Dell’acutezza psicologica dell’autore, della sua capacità introspettiva, della raffinatezza dell’osservazione, si può citare ad esempio una frase semplice e profonda come questa: «Si può a lungo disseminare lo sguardo fra i movimenti dell’acqua; come in quelli della fiamma: sono spettacoli che non si esauriscono mai.»

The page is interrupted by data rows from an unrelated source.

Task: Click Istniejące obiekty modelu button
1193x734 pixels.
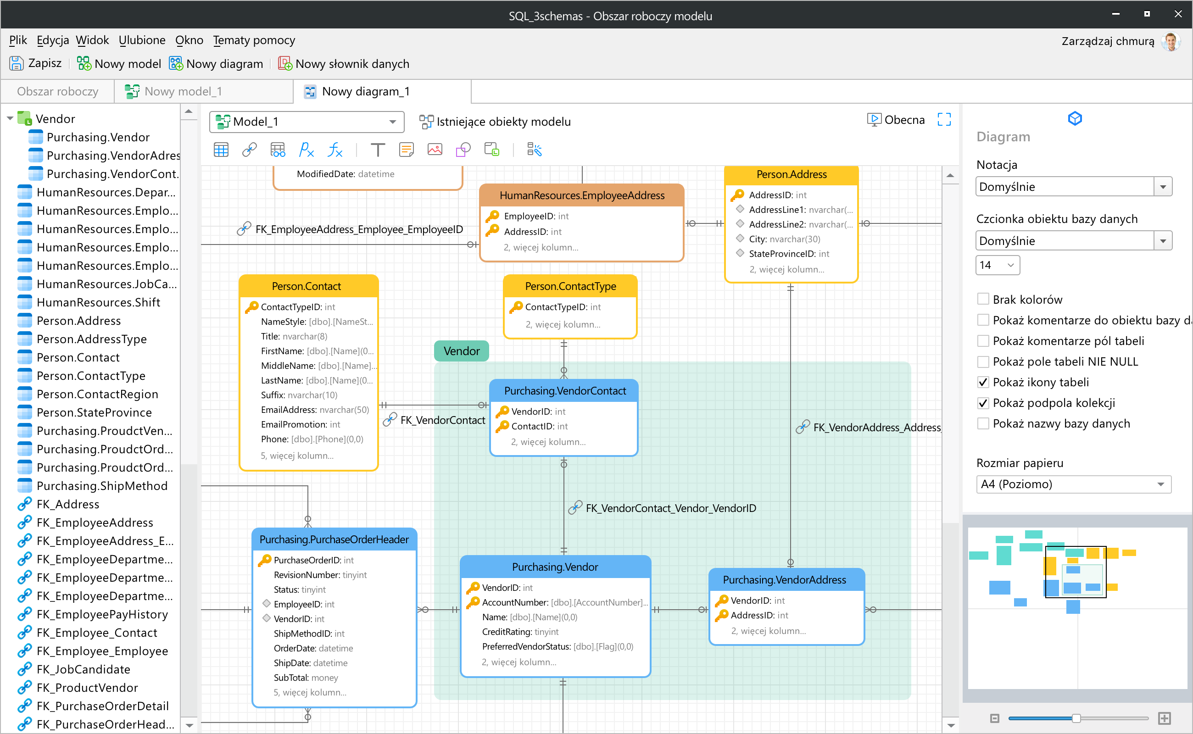Action: click(x=495, y=122)
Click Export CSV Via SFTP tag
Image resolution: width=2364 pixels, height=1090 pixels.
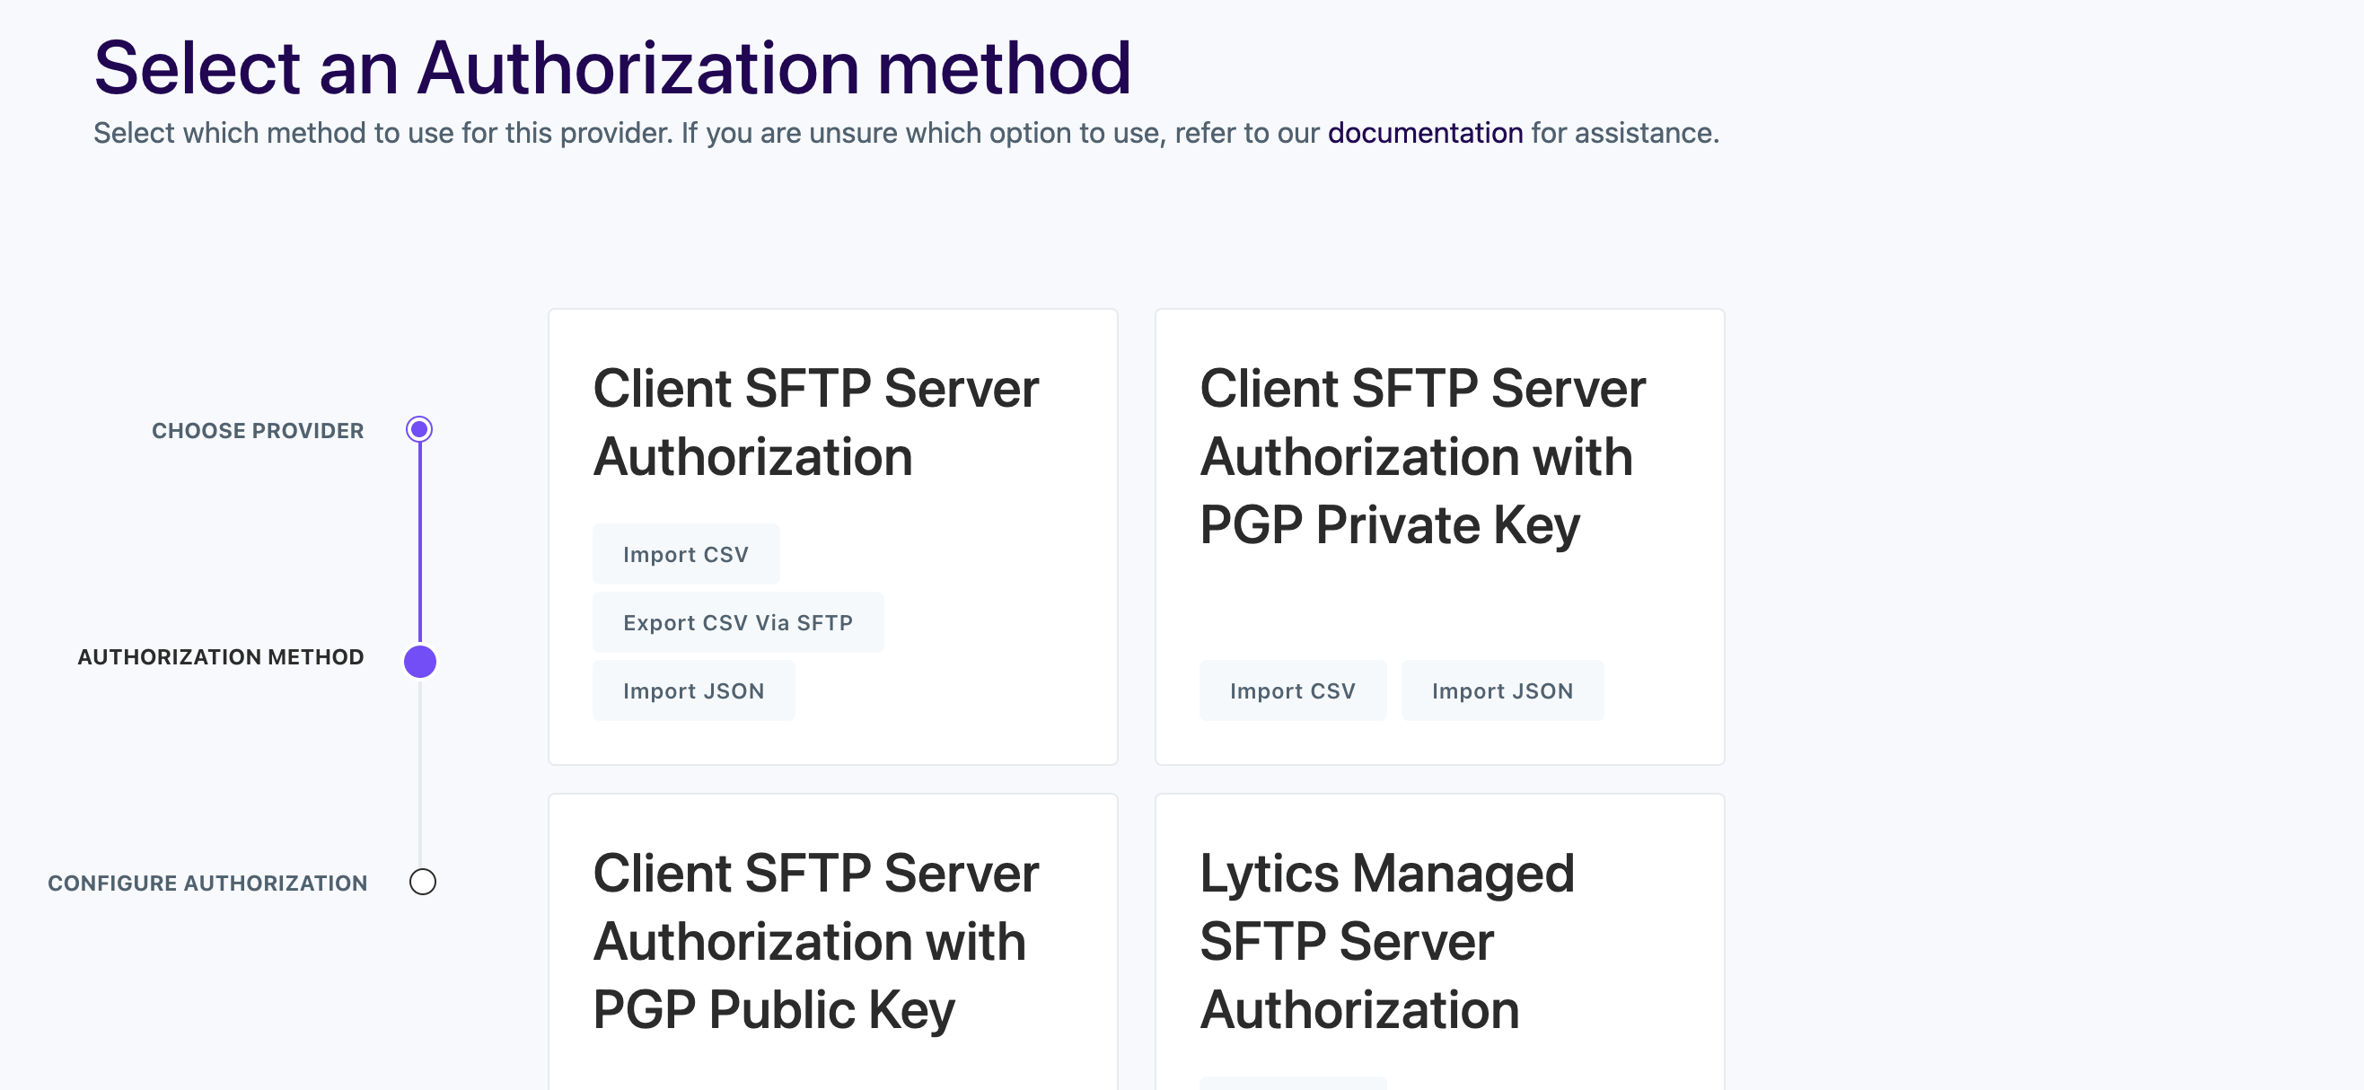tap(737, 622)
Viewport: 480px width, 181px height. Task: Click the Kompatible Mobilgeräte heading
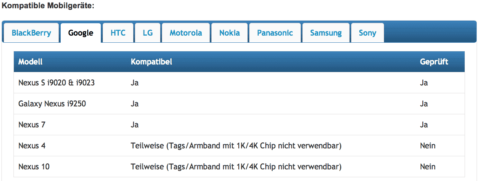click(48, 6)
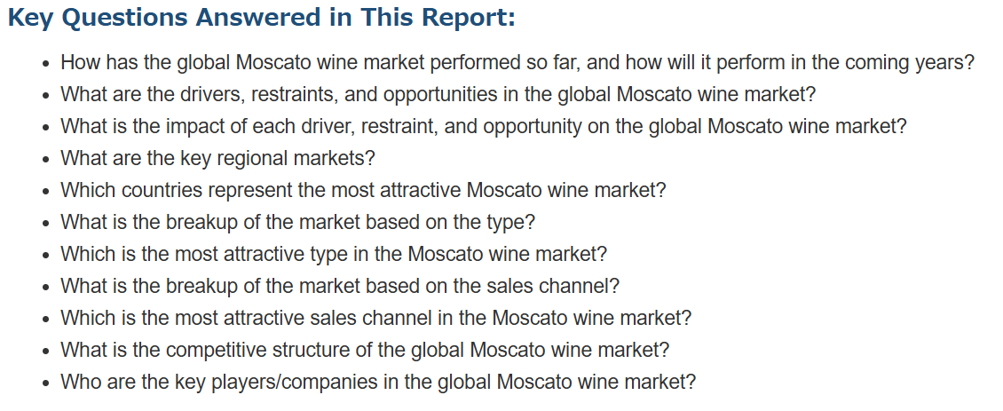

Come pure la presenza a bordo del comandante e quella della misteriosa malattia che colpisce all’improvviso chiunque, hanno un’intersecazione nascosta, avvertita ma imprecisabile, che contribuisce a creare un’atmosfera inquieta dai molti significati. Taciturno, misterioso e inesorabile il comandante, al pari della stessa malattia. Come si vedrà, finiranno per coincidere. Le difficoltà e i punti interrogativi irrisolti dell’esistenza umana sono posti ancora una volta al centro del romanzo: «voleva dire sentirsi esposti nel buio a qualcosa che si avvicinava, e non si poteva vedere, non si poteva sentire in tempo, non si poteva respingere, non si poteva fuggire: star lì ed essere presi ad un tratto.» Un male sconosciuto («uno spettro ammonitore e molteplice tocca le spalle dei vivi.»), che sfugge agli uomini allo stesso modo in cui sfugge loro la vita. Ci pare di individuare, alla fine, che qualcosa anche del grande Edgard Allan Poe si aggiri tra le penombre della nave.
Alcuni oggetti ricorrenti paiono essere stati dotati dall’autore di un potere virtuoso, quasi scaramantico: lo straccio del direttore di macchina, l’olio usato dal nostromo per lustrare la nave, il sestante, lo strumento impiegato dagli ufficiali per individuare, guardando il cielo, il punto-nave, ad esempio. A ben vedere, essi hanno un valore intrinseco ben superiore a quanto appare.
Giunti a Charleston, i medici individueranno la causa della malattia, vecchia quanto l’uomo. Essa era penetrata nella nave, l’aveva attraversata, aveva mietuto le sue vittime, aveva sparsi a piene mani la paura, il dolore, il sospetto, l’ira, trasformandola presto in un segmento della vita e del mondo.